But it seems like you could do something where you compensate the landowners for the new tax with shares of the income generated by the tax, with shares proportionate to the current value of their land, such that the income received from the shares should roughly equal the tax they pay for the land.

The trick, I think, would be having a distinction between temporary shares, which have a cap on their income and can be bought back for a fixed amount (which any income from shares counts towards, but which is some percentage higher than the base value of the share), versus permanent shares that aren't capped and can generally be bought and sold at whatever prices that market allows. With each resident of the city able to hold a maximum number of permanent shares based on total shares available divided by population (non-residents could only hold temporary shares).
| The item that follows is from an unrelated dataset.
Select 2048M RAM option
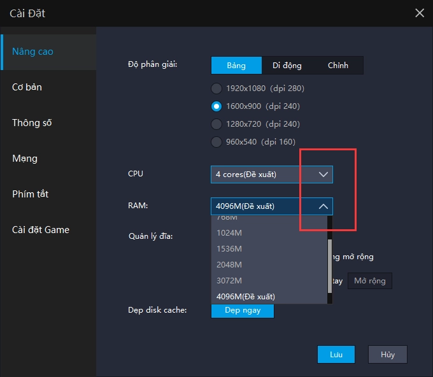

So actual like home and small business owners should mostly break even, landlords would probably end up getting a short-term boost from their temporary shares that would eventually fade out but still presumably be profitable if they're doing the actual work to be competitive (and the short-term boost should give them the time to do so, or to sell to somebody who can), and even speculators should end up seeing a positive return on their investment, but not as big a one as they would have gotten if they had been able to just hold indefinitely.

Over time as the city buys back the temporary shares, they can distribute some to residents freely, with others held to either provide income for other things or sold at regular market values. Or sold to non-residents as temporaries as a loan-like option for generating revenue. And then over time you could fiddle with the numbers to do things like replacing other taxes at the cost of lower income from shares and/or higher land taxes, or whatever.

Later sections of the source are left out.